By Manuel Roig-Franzia
Washington Post Foreign Service
Friday, June 22, 2007
MEXICO CITY, June 21 -- A former Mexican governor accused of involvement in drug trafficking was arrested Thursday and is awaiting possible extradition to the United States.
A federal court in New York is seeking the extradition of Mario Villanueva Madrid -- onetime governor of Quintana Roo state, which includes Cancun -- for allegedly helping Mexican drug dealers smuggle at least 200 tons of cocaine into the United States while he was in office from 1993 to 1999.
Villanueva would be the latest in a series of high-profile figures extradited to the United States by Mexican authorities, who have vowed to cooperate more with American law enforcement. In January, Osiel Cárdenas Guillén, reputed head of the powerful Gulf cartel, was extradited to the United States, a move hailed at the time by U.S. Ambassador Antonio O. Garza Jr. as "a monumental moment in our two nations' battle."

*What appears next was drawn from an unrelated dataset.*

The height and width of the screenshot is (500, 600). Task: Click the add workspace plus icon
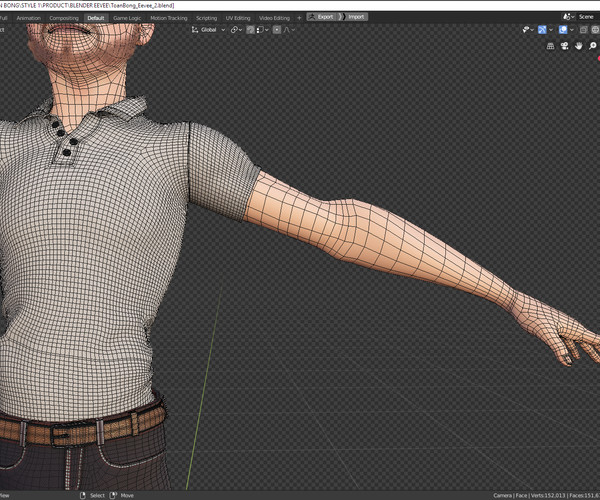point(298,18)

Police arrested Villanueva, 58, early Thursday morning, moments after he was released from a Mexico City prison where he had been serving time on drug-trafficking and money-laundering charges. While family members watched, Villanueva yelled, "They're kidnapping me. Help me. They kidnapped me," according to the newspaper El Universal.

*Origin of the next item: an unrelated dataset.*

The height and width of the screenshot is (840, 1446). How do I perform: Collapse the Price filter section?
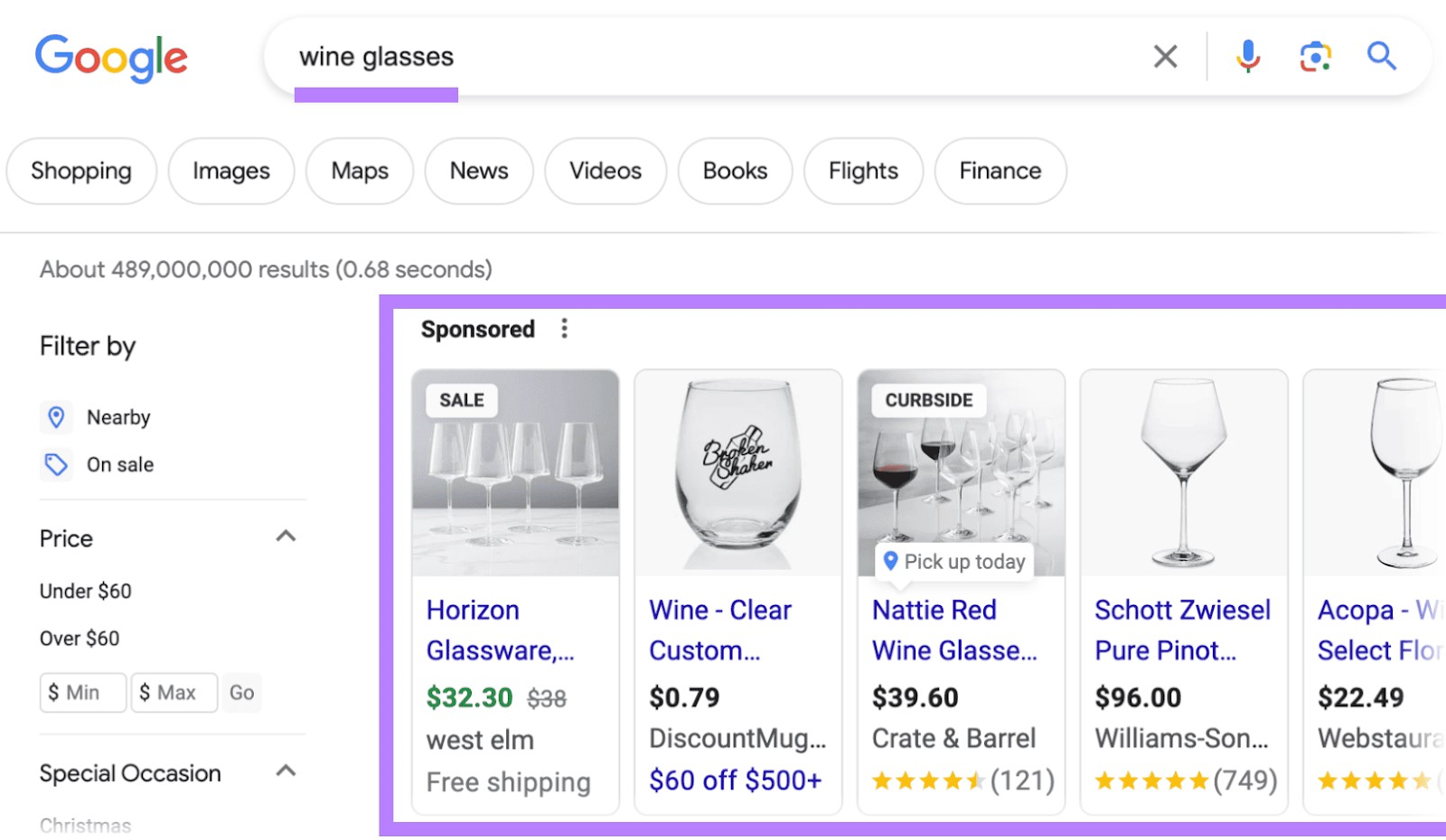click(286, 536)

Villanueva's saga has captivated Mexicans for eight years. In 1999, he went into hiding two weeks before he was scheduled to leave office and lose immunity against prosecution.
During two years as a fugitive, Villanueva argued that he was a victim of persecution and accused President Ernesto Zedillo of targeting him as payback for years of political squabbles. In 2000, while an international manhunt was underway, Milenio magazine published an interview with Villanueva in which he complained of a "brutal injustice."
"This prison is worse than whatever they have," Villanueva said of his life as a fugitive. "I have no communication with anybody. Every day, I write a letter to my wife that I can't send."
Villanueva was tracked down in 2001 and has spent the last six years in prison. A Mexican court announced this week that he had been convicted of money laundering; a statement issued Thursday by the office of Mexico's attorney general said Villanueva had deposited more than $7.4 million in Swiss bank accounts. The sentence for money laundering had been fulfilled by time already served and he was ordered freed.
Mexican authorities failed to convict Villanueva on drug-trafficking charges, an outcome that U.S. officials are hoping to reverse.